Lo aveva colto presto anche lui, come lo aveva colto mio padre, il mostro che si annidava nei piccoli solchi lasciati dal passaggio del tempo, sotto le cicatrici che mi ricordavano le sconfitte che intimamente avevo incassato, depositato e a proprio agio, immerso nelle depravazioni di cui ero sia vittima che conduttrice: l'insaziabile fame di intimità.

E ogni tanto Trevor mi allungava qualche boccone, di quello mi nutrivo inconsciamente: mentre cercavo di resistere alla golosa tentazione di abbandonarmi al piacevole dolore che le sue mani potevano darmi, non mi accorgevo di aver già ceduto a ben altre tentazioni.

E chissà se a quel tempo con me stava solo giocando, pianificando il modo più dolce possibile per distruggermi, o se alla mia fame corrispondeva il suo effettivo desiderio di soddisfarla.

Ma qualunque meccanismo fosse stato messo in atto, attivato dalla collisione delle nostre esistenze, mi era ormai impossibile sfuggirgli.

E quindi, come Trevor, affidai le mie insicurezze alle apparenze.

Con la sua mano che inglobava la mia, entrai al Demons con la falcata di una fotomodella, un sorriso imbronciato, lo sguardo dritto, fingendo di sentirmi non solo a mio agio, ma addirittura a casa in quell'ambiente sconosciuto, sfacciatamente lussuoso.

E sebbene avessi evitato accuratamente di incrociare il mio sguardo con quello di chiunque altro, sentii quello di un pubblico curioso e maligno trafiggere il mio corpo, valutando le nostre mani intrecciate, giudicando la scelta di presentarci insieme, bellissimi, arroganti, sostenuti l'uno dalla vanità dell'altro, elevando il nostro fascino all'ennesima potenza.

Intorno molti suoni, troppe voci, una buona musica, lap dencer che bollai come inesperte e una moltitudine di uomini. Donne, pochissime.

Trevor mi guidò al bancone del bar, dove ordinò anche per me.

«Sai dove ti ho portato, Lea?»

Il barman appoggiò il mio Martini sul bancone e io trattenni la volontà di fiondarmici su. Lo portai alle labbra con pigrizia, anche se avrei voluto tracannarlo.

«Sono sicura che hai preparato un discorso lungo e articolato per espormi il concetto. E quindi avanti, Baker, dimmi dove mi hai portata.»

E intanto mi presi la libertà di guardarmi intorno, per affiancare il mio giudizio a quello che mi avrebbe somministrato Trevor. Scesa dall'auto, in un cortile tanto immenso quanto buio, avevo potuto solo intuire la struttura del Demons, illuminato dall'interno. Avrei voluto avere le competenze per stabilire l'età precisa di quella villa ora convertita a tempio ludico per ricchi annoiati in cerca di trasgressione, ma non avrei saputo stimare né l'epoca della struttura né quella degli affreschi, evidentemente ristrutturati con sapienza, che adornavano i soffitti a volta.

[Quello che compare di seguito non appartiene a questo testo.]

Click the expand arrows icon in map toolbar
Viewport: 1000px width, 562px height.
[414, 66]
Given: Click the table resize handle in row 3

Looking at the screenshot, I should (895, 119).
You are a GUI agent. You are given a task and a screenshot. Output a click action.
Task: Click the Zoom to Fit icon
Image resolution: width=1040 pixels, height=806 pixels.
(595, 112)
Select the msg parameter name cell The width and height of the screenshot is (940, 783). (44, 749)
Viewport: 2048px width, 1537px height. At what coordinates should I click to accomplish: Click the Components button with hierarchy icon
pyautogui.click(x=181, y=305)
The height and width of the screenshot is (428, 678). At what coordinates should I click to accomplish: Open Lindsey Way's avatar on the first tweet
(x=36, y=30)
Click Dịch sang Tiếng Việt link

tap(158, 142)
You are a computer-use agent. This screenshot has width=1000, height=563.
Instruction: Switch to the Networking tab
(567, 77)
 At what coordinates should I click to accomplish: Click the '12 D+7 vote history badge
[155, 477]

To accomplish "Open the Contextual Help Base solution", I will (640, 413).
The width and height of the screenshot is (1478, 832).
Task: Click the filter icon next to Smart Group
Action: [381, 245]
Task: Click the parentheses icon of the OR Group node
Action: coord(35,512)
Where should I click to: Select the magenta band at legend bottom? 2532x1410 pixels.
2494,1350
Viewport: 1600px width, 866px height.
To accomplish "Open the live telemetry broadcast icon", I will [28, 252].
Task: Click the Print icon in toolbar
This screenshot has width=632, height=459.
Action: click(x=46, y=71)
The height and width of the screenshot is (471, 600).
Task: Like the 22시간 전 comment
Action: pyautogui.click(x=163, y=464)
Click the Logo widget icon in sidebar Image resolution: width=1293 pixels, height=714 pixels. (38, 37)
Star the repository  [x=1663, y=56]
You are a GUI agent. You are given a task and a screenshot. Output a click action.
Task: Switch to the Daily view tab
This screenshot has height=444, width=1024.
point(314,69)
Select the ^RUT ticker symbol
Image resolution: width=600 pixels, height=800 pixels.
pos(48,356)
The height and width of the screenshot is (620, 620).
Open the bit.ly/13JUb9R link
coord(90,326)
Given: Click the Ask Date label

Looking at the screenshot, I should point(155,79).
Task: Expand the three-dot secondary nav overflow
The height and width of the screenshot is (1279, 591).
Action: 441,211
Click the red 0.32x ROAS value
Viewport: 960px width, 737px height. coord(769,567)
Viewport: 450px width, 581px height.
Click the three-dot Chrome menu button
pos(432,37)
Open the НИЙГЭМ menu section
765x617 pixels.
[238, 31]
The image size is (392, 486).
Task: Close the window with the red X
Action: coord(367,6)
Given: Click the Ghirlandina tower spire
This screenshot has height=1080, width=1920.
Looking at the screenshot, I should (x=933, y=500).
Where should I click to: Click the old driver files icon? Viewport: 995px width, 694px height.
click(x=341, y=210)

Era senza dubbio una Casa Signorile di qualche nobile antico. Una mente più fervida della mia avrebbe potuto fantasticare sugli intrighi e sui tradimenti che uomini dell'epoca avevano partorito tra quelle colonne di granito, ma io non ero in grado di andare oltre la contemplazione del casinò che di fatto occupava buona parte della sala.